This is a flashback to 2004. It's a week before my daughter's 13th birthday, and she's suddenly decided that she doesn't want to grow up. This is what she tells me, this is what she says. I call that poor timing at its best. What's a mother to do? I'll tell you. Every night I lie down next to her on her bed (her in her pajamas under the covers, me in my clothes on top of the comforter) and tell her not to worry, that no one really ever grows up (look at me for instance), that she's got years and years left to be just a kid. OK so maybe I'm stretching the truth. Alright, you got me. I'm lying.
But that's what parents are supposed to do, right? Tell lies in the service of the truth? The truth is she is growing up and her days of carefree kid-dom are coming to a close. The truth is there is nothing anyone can do about it. Growing up just happens.

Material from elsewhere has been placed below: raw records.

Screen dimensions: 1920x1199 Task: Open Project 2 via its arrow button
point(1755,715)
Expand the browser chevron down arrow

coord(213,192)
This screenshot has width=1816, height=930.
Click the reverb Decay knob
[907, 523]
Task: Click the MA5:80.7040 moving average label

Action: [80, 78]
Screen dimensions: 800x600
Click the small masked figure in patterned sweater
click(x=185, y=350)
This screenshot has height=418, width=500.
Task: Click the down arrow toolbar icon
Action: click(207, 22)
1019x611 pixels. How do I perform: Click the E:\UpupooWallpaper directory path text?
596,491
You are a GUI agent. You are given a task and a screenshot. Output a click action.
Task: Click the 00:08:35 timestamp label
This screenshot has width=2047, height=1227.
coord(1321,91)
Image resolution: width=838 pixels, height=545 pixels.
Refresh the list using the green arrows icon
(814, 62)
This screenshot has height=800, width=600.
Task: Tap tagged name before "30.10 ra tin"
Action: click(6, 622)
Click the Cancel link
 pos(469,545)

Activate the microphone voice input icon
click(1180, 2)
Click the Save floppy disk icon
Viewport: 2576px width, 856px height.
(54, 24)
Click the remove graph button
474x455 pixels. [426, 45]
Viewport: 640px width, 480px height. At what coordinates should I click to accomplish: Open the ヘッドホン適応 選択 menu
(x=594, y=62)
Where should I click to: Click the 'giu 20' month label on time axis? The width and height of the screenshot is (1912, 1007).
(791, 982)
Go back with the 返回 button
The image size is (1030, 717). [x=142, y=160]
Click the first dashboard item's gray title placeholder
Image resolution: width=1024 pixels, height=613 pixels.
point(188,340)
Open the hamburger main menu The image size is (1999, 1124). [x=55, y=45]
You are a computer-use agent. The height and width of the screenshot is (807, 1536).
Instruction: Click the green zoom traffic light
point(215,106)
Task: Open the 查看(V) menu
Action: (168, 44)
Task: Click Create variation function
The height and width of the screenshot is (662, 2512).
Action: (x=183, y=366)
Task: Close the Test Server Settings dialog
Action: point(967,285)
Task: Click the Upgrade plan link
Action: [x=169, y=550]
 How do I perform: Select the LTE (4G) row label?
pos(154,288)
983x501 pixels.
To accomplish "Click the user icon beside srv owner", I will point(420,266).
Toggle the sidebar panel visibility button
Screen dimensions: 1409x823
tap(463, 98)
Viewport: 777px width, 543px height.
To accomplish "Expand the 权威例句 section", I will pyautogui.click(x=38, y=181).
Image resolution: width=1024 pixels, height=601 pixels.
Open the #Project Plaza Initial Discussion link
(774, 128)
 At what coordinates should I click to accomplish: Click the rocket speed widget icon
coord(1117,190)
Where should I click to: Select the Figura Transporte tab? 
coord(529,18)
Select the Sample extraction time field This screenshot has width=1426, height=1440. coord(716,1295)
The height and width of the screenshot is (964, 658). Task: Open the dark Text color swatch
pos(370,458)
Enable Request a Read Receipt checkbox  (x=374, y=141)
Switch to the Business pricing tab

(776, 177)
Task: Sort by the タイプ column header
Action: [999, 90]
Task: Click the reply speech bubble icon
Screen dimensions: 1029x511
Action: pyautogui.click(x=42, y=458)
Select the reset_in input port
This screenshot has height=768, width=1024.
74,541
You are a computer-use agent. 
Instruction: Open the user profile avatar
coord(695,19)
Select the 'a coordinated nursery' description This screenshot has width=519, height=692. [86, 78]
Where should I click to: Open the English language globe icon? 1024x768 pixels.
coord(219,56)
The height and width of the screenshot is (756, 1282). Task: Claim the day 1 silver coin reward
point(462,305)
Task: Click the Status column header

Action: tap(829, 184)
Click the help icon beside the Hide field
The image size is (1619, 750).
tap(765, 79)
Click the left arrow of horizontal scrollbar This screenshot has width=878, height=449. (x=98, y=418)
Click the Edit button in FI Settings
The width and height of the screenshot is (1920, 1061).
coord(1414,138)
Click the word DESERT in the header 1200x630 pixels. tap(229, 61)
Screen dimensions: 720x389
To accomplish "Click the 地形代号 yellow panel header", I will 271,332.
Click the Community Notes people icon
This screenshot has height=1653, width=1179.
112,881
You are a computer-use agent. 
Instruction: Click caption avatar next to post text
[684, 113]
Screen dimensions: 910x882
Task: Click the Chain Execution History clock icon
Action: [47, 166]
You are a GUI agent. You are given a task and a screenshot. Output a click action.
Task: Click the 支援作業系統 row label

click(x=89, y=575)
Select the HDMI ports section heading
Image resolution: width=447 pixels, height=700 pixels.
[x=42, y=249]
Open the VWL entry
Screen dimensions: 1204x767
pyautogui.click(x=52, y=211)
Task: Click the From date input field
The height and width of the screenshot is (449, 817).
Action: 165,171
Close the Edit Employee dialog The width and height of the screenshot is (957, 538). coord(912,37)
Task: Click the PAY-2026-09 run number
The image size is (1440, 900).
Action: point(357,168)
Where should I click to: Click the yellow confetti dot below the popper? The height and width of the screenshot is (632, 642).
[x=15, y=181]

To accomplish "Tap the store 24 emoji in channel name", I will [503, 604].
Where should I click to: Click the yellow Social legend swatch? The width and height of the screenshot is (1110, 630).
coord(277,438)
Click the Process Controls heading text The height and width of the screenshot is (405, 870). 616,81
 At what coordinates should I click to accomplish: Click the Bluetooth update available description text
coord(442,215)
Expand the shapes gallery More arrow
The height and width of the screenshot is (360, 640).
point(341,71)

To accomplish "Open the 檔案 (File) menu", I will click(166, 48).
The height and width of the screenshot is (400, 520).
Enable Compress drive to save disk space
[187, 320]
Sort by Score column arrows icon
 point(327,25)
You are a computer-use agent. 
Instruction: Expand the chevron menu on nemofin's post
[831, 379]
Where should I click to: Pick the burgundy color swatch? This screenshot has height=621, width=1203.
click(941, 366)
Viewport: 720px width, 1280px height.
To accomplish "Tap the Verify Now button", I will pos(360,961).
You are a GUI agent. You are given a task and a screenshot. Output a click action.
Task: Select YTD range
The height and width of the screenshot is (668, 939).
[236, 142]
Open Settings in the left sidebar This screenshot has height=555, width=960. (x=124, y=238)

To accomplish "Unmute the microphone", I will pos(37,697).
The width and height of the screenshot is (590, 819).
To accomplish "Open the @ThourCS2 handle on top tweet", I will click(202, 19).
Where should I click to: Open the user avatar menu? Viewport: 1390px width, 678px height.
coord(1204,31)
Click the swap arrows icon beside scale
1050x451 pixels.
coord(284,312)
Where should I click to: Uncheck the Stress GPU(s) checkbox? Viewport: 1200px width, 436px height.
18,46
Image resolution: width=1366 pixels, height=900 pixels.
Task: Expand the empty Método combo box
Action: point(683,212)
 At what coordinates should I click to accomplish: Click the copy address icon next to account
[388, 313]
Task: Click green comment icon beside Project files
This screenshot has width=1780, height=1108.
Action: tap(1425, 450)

But the truth is also that growing up is grand. That life is a continuous learning curve and we can't see around the bend. Ever. We can see where we've been and where we are but we can only guess where we're going. And our guess is usually wrong.
I want to tell her all of this, that life is an adventure, a mystery, a song. But she's at the eye rolling stage. That age when no matter what you say, no matter how profound or funny or wise your insights are, your guaranteed response is a sigh and an eye-roll, punctuated by those classic words, "Oh Mom." Mom said as a three syllable word.